Recent analysis revealed that Bitcoin’s social dominance has risen above 40%, coinciding with a significant drop in positive sentiment, which has hit a one-month low. The sentiment firm highlighted that $1.17 billion has flowed out of Exchange-Traded Funds (ETFs) recently, a trend that historically indicates market bottoms.

In a report, Santiment advised traders to exercise caution when widespread consensus emerges around a specific price floor, explaining that genuine recoveries often occur when the majority anticipate further declines. This insight accompanies Bitcoin’s recent slip below $95,000 amid a tech-led sell-off.

Notably, social media chatter has surged regarding claims that the worst phase might be over—a sentiment Santiment argues often signals further declines. The firm pointed out that discussions around price thresholds, like Bitcoin falling below $100,000, frequently precede bottom-calling surges.

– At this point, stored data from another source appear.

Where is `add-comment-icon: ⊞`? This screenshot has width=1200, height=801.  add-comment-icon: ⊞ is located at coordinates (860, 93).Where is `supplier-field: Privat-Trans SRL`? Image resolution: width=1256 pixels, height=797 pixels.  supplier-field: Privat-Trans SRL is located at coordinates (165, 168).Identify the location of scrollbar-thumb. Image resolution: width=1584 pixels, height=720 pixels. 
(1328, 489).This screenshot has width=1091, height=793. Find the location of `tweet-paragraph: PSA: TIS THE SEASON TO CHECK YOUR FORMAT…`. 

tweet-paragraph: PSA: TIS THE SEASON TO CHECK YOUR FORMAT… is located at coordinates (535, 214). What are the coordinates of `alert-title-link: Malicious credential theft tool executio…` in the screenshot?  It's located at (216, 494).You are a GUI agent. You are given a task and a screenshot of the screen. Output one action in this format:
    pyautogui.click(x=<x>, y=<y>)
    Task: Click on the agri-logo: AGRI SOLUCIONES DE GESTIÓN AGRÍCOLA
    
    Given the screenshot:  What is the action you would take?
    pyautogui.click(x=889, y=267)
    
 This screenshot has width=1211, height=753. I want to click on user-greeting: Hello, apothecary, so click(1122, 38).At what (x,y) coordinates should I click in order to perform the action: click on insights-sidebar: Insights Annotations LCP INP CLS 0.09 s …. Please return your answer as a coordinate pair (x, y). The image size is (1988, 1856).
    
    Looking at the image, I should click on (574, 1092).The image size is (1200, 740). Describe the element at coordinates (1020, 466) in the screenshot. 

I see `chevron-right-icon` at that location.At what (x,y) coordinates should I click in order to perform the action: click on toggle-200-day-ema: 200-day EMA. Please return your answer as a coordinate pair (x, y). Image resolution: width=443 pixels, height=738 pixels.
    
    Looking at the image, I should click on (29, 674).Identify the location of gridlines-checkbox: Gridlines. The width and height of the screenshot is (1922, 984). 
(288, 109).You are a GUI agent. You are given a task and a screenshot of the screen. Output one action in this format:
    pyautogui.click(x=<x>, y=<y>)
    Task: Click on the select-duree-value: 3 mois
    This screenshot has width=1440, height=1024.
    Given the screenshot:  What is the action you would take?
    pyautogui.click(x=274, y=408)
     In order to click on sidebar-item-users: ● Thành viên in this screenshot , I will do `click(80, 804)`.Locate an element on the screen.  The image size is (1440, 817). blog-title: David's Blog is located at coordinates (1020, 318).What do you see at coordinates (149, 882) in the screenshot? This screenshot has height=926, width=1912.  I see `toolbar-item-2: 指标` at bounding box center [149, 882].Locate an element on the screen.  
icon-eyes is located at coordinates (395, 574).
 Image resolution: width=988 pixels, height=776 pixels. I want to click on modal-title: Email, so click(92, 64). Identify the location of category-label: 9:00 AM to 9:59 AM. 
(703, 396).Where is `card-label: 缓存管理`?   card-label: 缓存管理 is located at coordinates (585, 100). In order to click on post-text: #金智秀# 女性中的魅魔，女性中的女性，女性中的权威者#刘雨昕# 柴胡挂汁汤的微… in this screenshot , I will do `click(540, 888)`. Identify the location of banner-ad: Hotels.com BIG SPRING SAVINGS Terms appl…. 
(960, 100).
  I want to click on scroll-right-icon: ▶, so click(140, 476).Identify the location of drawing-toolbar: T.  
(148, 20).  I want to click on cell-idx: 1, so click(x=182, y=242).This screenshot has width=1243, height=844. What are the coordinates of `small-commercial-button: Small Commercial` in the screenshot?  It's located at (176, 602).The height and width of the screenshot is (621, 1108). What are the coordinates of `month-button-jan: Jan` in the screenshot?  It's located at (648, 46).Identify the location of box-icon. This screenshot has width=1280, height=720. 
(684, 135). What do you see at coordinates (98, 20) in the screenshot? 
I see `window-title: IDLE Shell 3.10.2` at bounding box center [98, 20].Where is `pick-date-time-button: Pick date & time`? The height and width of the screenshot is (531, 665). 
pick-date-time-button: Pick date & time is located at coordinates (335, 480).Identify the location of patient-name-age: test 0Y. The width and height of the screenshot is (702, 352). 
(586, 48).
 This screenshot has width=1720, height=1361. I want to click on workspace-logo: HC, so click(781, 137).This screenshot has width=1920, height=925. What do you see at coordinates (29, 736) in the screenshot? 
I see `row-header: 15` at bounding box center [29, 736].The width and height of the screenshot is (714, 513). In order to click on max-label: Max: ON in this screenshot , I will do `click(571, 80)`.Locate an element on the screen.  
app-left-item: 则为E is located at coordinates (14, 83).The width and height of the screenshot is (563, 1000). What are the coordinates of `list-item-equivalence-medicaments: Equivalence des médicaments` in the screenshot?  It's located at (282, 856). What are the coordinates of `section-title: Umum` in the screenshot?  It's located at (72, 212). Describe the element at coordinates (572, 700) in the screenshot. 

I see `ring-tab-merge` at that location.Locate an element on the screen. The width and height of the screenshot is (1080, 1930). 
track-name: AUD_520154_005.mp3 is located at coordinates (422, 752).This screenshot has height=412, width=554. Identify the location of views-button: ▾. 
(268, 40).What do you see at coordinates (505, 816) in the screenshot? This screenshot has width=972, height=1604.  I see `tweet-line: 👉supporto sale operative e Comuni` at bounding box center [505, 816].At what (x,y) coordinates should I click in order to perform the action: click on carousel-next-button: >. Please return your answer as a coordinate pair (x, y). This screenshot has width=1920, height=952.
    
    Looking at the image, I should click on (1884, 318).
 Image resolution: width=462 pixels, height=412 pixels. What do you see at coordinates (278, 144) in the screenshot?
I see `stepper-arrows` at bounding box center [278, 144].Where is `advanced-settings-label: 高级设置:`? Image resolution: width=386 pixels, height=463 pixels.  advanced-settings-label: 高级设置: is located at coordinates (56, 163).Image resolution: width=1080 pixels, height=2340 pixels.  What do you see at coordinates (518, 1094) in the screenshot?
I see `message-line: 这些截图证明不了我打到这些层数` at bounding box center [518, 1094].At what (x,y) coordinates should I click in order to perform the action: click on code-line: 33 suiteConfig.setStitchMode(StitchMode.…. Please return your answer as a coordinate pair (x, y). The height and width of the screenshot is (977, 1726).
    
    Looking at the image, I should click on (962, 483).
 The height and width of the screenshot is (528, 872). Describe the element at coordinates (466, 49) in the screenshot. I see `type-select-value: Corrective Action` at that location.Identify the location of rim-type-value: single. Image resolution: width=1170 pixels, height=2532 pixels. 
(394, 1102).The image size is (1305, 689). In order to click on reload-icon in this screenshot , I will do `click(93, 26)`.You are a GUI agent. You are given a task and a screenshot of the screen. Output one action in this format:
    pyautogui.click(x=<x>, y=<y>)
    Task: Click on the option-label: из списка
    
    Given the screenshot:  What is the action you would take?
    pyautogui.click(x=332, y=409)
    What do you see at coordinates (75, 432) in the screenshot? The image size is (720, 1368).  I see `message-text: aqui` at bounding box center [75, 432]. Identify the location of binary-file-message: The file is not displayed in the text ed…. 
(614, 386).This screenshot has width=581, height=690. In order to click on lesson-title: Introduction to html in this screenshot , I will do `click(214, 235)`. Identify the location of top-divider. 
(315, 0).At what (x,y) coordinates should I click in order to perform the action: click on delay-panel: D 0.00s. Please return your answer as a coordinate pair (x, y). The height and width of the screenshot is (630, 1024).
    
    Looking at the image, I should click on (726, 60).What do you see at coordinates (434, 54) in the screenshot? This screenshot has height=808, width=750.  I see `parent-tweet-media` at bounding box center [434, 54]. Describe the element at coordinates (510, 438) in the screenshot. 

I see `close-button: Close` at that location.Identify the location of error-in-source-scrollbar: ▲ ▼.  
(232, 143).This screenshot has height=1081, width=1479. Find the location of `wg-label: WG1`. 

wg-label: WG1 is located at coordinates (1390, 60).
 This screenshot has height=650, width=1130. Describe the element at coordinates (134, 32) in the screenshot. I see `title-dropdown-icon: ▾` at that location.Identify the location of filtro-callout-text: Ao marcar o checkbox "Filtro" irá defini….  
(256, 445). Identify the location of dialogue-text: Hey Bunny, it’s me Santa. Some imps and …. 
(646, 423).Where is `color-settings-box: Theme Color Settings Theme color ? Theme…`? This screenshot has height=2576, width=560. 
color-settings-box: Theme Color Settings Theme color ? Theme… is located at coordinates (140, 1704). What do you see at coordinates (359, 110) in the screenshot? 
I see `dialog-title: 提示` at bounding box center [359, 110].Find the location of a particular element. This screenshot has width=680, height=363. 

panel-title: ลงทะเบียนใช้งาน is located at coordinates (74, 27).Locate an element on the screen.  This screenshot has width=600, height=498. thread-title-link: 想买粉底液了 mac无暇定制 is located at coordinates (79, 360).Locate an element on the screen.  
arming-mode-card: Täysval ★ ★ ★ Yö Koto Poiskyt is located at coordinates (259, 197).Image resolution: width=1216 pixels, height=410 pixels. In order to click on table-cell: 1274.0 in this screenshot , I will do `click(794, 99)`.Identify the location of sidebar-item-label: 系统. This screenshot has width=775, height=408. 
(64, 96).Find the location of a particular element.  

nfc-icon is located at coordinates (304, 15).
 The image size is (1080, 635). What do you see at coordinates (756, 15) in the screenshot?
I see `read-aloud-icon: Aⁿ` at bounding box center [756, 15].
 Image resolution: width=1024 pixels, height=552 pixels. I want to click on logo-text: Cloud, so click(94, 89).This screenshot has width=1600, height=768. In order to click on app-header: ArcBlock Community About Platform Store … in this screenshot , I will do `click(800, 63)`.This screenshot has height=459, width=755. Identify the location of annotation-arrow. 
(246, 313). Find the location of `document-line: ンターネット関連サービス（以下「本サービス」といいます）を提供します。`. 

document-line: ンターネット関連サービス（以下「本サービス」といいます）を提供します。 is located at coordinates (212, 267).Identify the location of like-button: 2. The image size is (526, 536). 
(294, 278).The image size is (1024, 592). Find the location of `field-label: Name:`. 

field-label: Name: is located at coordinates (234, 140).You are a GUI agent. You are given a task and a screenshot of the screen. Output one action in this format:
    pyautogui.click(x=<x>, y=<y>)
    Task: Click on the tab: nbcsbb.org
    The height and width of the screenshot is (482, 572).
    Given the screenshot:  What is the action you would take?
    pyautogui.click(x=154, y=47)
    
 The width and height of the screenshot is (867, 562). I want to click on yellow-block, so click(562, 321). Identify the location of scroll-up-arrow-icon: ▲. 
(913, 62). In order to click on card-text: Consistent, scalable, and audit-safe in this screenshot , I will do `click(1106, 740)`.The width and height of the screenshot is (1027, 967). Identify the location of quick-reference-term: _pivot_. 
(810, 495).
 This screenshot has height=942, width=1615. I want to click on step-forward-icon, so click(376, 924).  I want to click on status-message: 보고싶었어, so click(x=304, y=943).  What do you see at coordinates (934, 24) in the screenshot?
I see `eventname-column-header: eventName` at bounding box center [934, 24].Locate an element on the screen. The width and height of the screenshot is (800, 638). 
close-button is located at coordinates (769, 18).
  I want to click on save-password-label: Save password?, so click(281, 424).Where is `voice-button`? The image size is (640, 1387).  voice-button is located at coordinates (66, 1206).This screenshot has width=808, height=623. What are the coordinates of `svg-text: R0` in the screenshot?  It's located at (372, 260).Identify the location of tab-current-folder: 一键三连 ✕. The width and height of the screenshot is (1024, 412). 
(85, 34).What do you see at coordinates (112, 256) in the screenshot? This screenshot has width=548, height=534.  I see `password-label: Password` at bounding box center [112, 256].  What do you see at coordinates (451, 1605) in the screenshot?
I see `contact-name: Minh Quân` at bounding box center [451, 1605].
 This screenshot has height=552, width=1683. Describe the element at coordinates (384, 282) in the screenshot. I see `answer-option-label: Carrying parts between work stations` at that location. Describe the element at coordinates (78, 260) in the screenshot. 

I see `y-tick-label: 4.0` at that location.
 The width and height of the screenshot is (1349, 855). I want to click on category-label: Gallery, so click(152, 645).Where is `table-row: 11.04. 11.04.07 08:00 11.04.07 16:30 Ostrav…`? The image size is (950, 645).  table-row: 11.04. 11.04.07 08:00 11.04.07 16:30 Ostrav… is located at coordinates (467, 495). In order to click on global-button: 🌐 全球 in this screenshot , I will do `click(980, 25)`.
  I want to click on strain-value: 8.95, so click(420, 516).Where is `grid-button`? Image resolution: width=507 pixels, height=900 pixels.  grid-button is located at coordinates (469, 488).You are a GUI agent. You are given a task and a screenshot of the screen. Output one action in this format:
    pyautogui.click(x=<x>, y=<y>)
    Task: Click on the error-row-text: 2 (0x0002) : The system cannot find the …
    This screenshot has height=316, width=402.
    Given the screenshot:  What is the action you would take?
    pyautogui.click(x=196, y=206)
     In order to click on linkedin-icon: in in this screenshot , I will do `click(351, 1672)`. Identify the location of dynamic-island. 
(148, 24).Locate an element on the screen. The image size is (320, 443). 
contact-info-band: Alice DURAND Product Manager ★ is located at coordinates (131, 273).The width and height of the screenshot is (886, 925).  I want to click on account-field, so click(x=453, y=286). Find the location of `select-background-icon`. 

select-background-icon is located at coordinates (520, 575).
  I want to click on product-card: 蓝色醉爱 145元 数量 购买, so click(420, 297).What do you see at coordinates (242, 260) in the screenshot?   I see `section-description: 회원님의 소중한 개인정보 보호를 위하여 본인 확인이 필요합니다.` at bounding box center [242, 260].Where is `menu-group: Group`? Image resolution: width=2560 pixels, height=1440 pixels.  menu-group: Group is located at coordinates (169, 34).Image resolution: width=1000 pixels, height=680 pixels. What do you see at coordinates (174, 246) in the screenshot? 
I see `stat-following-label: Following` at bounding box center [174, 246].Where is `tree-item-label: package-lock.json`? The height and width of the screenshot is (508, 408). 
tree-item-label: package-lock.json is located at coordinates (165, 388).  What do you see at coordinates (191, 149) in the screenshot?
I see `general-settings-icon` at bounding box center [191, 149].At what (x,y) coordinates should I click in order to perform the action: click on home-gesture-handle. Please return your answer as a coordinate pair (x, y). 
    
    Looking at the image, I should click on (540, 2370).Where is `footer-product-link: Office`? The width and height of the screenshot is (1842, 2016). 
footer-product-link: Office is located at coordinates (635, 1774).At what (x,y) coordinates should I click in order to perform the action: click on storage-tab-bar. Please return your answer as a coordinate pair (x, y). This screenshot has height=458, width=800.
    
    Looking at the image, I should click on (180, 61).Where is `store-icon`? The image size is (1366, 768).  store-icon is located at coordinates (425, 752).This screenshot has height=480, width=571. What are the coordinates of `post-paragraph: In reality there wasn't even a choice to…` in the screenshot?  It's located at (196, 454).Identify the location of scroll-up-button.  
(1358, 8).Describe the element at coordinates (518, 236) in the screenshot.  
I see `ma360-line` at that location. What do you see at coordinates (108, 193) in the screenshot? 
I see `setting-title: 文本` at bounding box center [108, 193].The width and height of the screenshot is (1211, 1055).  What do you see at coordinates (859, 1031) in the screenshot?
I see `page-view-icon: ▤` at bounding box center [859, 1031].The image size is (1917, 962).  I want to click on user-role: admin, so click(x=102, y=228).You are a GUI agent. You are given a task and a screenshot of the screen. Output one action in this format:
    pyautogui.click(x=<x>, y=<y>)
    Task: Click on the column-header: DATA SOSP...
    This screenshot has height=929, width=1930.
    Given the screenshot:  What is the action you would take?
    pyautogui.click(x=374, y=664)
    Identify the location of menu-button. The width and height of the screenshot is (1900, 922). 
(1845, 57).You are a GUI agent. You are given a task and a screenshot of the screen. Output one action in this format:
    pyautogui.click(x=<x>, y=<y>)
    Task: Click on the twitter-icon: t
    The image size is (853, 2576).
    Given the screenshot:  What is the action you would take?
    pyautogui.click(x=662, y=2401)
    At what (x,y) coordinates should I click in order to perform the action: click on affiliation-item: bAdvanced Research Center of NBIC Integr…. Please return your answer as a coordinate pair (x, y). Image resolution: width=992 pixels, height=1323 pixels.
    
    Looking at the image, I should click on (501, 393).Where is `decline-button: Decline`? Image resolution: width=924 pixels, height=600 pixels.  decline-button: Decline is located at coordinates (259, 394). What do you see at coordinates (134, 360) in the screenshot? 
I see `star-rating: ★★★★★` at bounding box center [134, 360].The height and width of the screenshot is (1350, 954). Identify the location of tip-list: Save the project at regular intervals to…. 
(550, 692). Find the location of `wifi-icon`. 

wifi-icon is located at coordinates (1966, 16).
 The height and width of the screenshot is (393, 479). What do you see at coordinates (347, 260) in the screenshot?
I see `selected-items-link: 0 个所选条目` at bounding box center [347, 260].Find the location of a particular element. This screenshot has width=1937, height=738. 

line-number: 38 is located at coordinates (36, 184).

As Bitcoin’s price faltered, social conversations about the cryptocurrency experienced a spike, particularly with mentions of prominent figures such as Michael Saylor. During an appearance on CNBC, Saylor dismissed rumors regarding his firm selling any Bitcoin.

Additionally, Santiment interpreted recent ETF outflows of $1.17 billion as possibly bullish in the long term. Historically, significant outflows have aligned with market bottoms, indicating retail panic among investors. On Thursday alone, the market witnessed $866 million in net outflows, marking it as one of the most considerable exits on record.

The prevailing negative sentiment has led the Crypto Fear & Greed Index to plummet to an “Extreme Fear” score of 10, reflecting the lowest levels of investor confidence since late February.

Despite these challenges, analysts are divided in their assessments. Bitcoin has struggled to surpass the $96,000 level following the recent drop, mirroring conditions earlier in the year during a decline from $102,000 to $84,000. However, some experts, including Bitwise’s European head of research, have noted that the current scenario appears less severe compared to previous corrections. The firm’s sentiment index shows a “positive divergence,” suggesting that while bearish sentiment persists, it is not as extreme as in earlier downturns.

Broader economic uncertainties continue to influence the cryptocurrency landscape. The recent conclusion of the longest government shutdown in U.S. history, marked by a bill signed into law by President Donald Trump, has added to the market’s volatility. Increased attention has now shifted towards the Federal Reserve and its upcoming rate decisions.

Despite persistent pessimism, analysts highlight constructive patterns emerging on the charts. For instance, Sven Henrich, founder of NorthmanTrader, pointed to a “falling wedge” pattern and positive divergence as potentially favorable for Bitcoin investors. Furthermore, Messari’s research manager expressed a notable dissonance between prevailing sentiment and the underlying fundamentals, emphasizing that amidst favorable developments in the industry, the overall sentiment feels paradoxically bleak.